The Marvelettes' Gladys Horton, Wanda Young and Katherine Anderson in the mid-1960s.

Rick Sperling, founder and former director of Detroit’s Mosaic Youth Theatre, worked closely with the singer on the 2005 musical “Now That I Can Dance — 1962,” which was based on Schaffner’s telling of the Marvelettes' history. The play became Mosaic’s biggest in-house success and was reprised three times through the years.

“Kat was an incredible storyteller and had a blunt sense of humor,” said Sperling. “I have tapes and tapes of interviews with her that I could never put in the play. But she was a wonderful historian and wonderful person who told it like it was. She was a realist and had such a life force.”

Sperling, now head of the Detroit arts support group DEYA, called Schaffner a “real original” who “developed a really strong relationship with the young women (in the Mosaic cast). She gave so much, and they loved her.

“It was exciting for her that the story of the Marvelettes be told because for many years it had kind of been left out of the Motown story,” Sperling said.

Born Jan. 16, 1944, Schaffner grew up in Inkster’s Carver Homes community.

“As soon as you stepped outside, you could hear music coming from every apartment,” she told author Marc Myers for the 2016 book “Anatomy of a Song.” “I listened to all kinds of music back then on the radio or at friends’ houses. I couldn’t afford records and didn’t start buying them until after I was a Marvelette.”

Her father was a cement worker, her mother a nurse’s aide, and Schaffner honed her singing skills in gospel groups and Inkster High School’s glee club. That school activity led her to link up with classmates Gladys Horton, Georgeanna Tillman, Georgia Dobbins and Juanita Cowert for a 1961 talent competition that promised a Motown audition for the winner.

Although their group finished fourth, Schaffner and friends nevertheless secured a Motown tryout via a school guidance counselor, and the teen group landed a contract with the fledgling Detroit record company, with Dobbins replaced by singer Wanda Young.

The Marvelettes’ buoyant first single, “Please Mr.
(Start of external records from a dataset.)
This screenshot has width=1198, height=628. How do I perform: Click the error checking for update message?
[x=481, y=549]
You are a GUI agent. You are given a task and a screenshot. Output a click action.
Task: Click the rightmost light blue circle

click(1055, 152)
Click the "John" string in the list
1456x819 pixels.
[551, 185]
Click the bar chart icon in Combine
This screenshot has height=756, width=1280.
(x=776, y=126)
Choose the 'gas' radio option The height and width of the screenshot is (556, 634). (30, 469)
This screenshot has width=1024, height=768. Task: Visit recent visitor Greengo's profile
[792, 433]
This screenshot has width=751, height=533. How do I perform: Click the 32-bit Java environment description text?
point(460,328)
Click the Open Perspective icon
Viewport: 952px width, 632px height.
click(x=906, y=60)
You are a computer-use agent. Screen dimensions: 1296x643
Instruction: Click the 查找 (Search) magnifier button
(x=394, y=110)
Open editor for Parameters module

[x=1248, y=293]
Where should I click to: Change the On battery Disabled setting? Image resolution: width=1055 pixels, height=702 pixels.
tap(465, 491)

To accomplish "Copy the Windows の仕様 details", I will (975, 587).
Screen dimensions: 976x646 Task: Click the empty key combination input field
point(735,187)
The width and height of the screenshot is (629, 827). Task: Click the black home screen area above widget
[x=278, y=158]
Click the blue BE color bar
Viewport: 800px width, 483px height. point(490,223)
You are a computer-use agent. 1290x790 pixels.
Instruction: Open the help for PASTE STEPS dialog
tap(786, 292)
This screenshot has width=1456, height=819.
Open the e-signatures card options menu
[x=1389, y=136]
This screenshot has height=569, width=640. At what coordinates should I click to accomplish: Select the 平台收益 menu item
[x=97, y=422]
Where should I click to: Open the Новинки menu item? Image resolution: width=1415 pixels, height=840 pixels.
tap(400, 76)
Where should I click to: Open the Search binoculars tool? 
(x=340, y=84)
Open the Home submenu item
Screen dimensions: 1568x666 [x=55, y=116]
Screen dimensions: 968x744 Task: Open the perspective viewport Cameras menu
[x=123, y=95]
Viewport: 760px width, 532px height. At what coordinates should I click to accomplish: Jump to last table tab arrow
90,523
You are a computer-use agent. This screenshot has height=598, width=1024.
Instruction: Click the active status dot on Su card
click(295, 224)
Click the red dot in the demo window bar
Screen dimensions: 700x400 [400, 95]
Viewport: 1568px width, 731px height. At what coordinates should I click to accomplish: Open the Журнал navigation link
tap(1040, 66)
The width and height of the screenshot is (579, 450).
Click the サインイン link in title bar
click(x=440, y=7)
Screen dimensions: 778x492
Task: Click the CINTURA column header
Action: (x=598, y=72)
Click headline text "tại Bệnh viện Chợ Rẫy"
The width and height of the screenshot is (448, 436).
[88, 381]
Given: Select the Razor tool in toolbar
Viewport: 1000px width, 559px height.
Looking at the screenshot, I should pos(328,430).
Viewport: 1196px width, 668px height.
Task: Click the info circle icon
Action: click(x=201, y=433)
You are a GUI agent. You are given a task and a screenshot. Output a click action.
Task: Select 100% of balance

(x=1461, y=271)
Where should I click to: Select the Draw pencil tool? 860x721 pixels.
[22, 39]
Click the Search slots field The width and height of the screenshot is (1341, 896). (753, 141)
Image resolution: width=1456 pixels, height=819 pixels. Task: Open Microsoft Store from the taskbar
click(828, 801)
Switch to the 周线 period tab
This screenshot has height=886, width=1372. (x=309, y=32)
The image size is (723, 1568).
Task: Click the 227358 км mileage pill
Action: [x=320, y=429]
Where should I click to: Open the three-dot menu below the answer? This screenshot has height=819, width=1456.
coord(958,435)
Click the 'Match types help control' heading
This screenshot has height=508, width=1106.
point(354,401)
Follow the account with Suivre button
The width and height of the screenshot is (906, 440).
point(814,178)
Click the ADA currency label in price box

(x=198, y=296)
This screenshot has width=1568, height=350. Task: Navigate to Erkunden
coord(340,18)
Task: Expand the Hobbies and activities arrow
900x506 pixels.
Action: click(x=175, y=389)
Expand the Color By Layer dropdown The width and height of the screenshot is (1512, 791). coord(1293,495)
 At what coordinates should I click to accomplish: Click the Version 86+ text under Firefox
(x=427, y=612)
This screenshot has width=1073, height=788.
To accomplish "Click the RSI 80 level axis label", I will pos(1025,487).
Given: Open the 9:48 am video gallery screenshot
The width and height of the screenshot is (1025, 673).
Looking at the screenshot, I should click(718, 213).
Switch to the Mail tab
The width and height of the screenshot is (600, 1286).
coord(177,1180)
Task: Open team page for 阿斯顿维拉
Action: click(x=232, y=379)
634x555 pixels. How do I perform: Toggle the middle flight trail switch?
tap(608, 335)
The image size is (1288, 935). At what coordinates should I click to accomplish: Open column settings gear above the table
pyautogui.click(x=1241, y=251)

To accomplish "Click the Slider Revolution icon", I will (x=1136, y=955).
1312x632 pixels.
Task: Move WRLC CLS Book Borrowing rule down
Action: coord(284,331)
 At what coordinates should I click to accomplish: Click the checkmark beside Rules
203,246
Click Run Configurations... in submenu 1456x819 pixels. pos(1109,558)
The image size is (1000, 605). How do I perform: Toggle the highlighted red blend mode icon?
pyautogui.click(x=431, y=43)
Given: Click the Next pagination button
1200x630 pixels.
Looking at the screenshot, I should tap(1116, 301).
Postman,” was released in summer 1961 and became Motown’s first No. 1 hit on the Billboard Hot 100. It was the first chart-topping pop song by a Black-owned record company and would go on to be famously covered by the Beatles two years later.

“We may have been from Inkster, but we kicked the door open for everyone else at Motown to walk through,” Schaffner told Myers.

The Gold Record was earned by the Marvelettes alumni of  Inkster High School and collected by DeArtriss Richardson and stored in her basement on April 9, 2015.
The Gold Record was earned by the Marvelettes alumni of Inkster High School and collected by DeArtriss Richardson and stored in her basement on April 9, 2015.

During their ‘60s run, Schaffner and the group worked with a variety of Motown’s songwriters and producers at the company’s Hitsville, U.S.A., studio, including Smokey Robinson, Robert Bateman, Norman Whitfield and Brian and Eddie Holland.

Schaffner and the Marvelettes were honored with the Rhythm & Blues Foundation’s Pioneer Award in 1995 and inducted into the Vocal Group Hall of Fame in 2004. The group was an inaugural inductee to the Rhythm & Blues Hall of Fame in 2013 and has been twice nominated for the Rock & Roll Hall of Fame.

“She really kept the story of the Marvelettes alive for so many other people,” Sperling said. “We were honored and privileged to be able to tell her story to a larger audience.”

Schaffner is survived by her daughters, Keisha Schaffner and Kalaine Schaffner Tamlin. No funeral is planned, according to Keisha Schaffner.